Engineering Lessons, IPv6 Edition
Yes, we really are going to reach a point where the RIRs will run out of IPv4 addresses. As this chart from Geoff’s blog shows —
Why am I thinking about this? Because I ran across a really good article by Geoff Huston over at potaroo about the state of the IPv4 address pool at APNIC. The article is a must read, so stop right here, right click on this link, open it in a new tab, read it, and then come back. I promise this blog isn’t going anyplace while you’re over on Geoff’s site. But my point isn’t to ring the alarm bells on the IPv4 situation. Rather, I’m more interested in how we got here in the first place. Specifically, why has it taken so long for the networking industry to adopt IPv6?

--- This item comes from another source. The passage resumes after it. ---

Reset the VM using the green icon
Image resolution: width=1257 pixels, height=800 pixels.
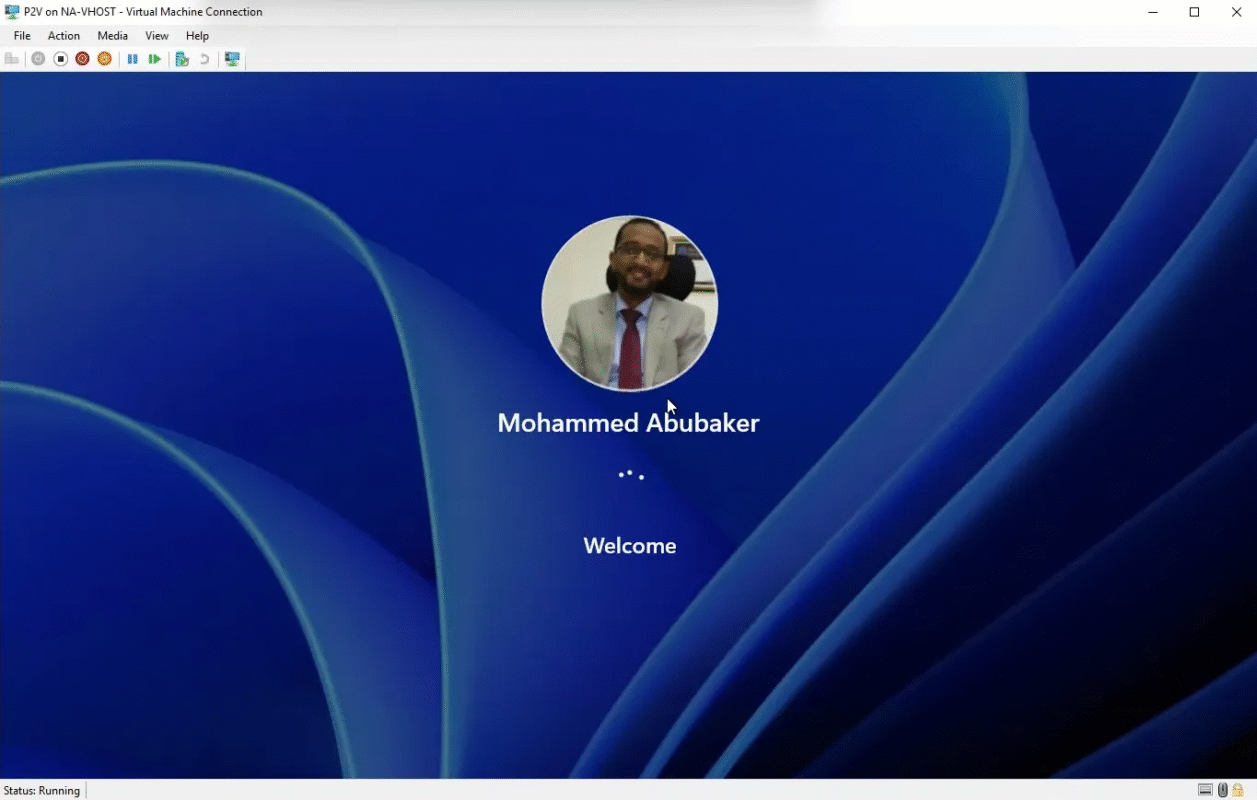(x=154, y=59)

Inertia is a tempting answer, but I’m not certain I buy this as the sole reason for lack of deployment. IPv6 was developed some fifteen years ago; since then we’ve deployed tons of new protocols, tons of new networking gear, and lots of other things. Remember what a cell phone looked like fifteen years ago? In fact, if we’d have started fifteen years ago with simple dual mode devices, we could easily be fully deployed in IPv6 today. As it is, we’re really just starting now.

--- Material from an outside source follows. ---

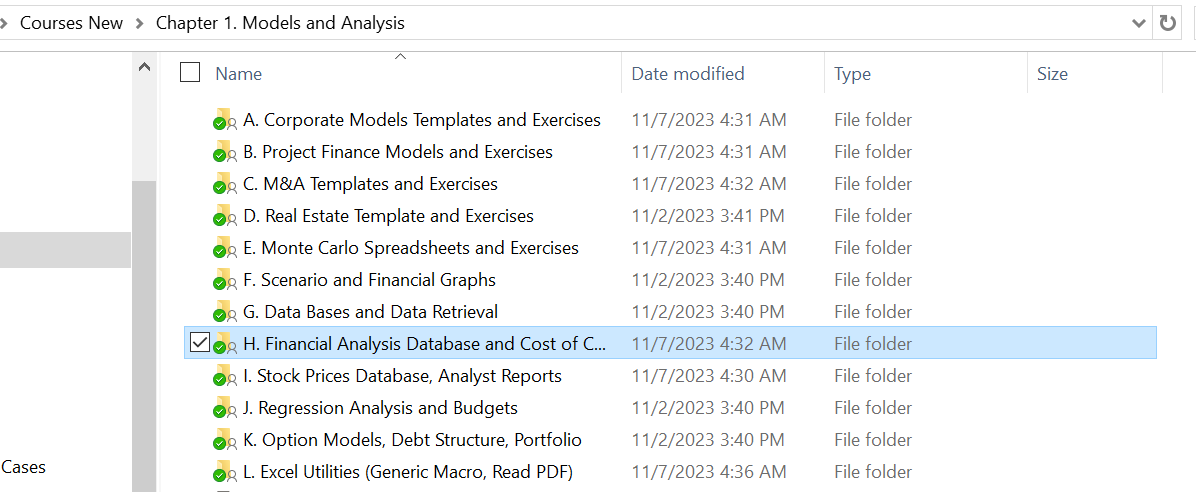Click folder icon beside C. M&A Templates
This screenshot has width=1196, height=492.
coord(224,184)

We didn’t see a need? Perhaps, but that’s difficult to maintain, as well. When IPv6 was originally developed (remember — fifteen years ago), we all knew there was an addressing problem. I suspect there’s another reason.

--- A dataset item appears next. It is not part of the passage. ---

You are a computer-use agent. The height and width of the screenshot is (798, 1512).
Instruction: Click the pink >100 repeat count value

I suspect that IPv6, in it’s original form tried to boil the ocean, and the result might have been too much change too fast for the networking community to handle in such a fundamental area of the stack. What engineering lessons might we draw from the long times scales around IPv6 deployment?
For those who weren’t in the industry those many years ago, there were several drivers behind IPv6 beyond just the need for more address space. For instance, the entire world exploded with “no more NATs.” In fact, many engineers, to this day, still dislike NATs, and see IPv6 as a “solution” to the NAT “problem.” Mailing lists roiled with long discussions about NAT, security by obscurity (still waiting for someone who strongly believes that obscurity is useless to step onto a modern battlefield with a state of the art armor system painted bright orange), and a thousand other topics. You see, ARP really isn’t all that efficient, so let’s do something a little different and create an entirely new neighbor discovery system. And then there’s that whole fragmentation issue we’ve been dealing with for IPv4 for all these years. And…
Part of the reason it’s taken so long to deploy IPv6, I think, is because it’s not just about expanding the address space. IPv6, for various reasons, has tried to address every potential failing ever found in IPv4.
Don’t miss my point here. The design and engineering decisions made for IPv6 are generally solid. But all of us — and I include myself here — tend to focus too much on building that practically perfect protocol, rather than building something that was “good enough,” along with stretchy spots where obvious change can be made in the future.
In this specific case, we might have passed over one specific question too easily — how easy will this be to deploy in the real world? I’m not saying there weren’t discussions around this very topic, but the general answer was, “we have fifteen years to deploy this stuff.” And, yet… Here we are fifteen years later, and we’re still trying to convince people to deploy it. Maybe a bit of honest reflection might be useful just about now.
I’m not saying we shouldn’t deploy IPv6. Rather, I’m saying we should try and take a lesson from this — a lesson in engineering process. We needed, and need, IPv6. We probably didn’t need the NAT wars. We needed, and need, IPv6. But we probably didn’t need the wars over fragmentation.
What we, as engineers, tend to do is to build solutions that are complete, total, self contained, and practically perfect. What we, as engineers, should do is build platforms that are flexible, usable, and can support a lot of different needs. Being a perfectionists isn’t just something you say during the interview to that one dumb question about your greatest weakness. Sometimes you — we, really — do need to learn to stop what we’re doing, take a look around, and ask — why are we doing this?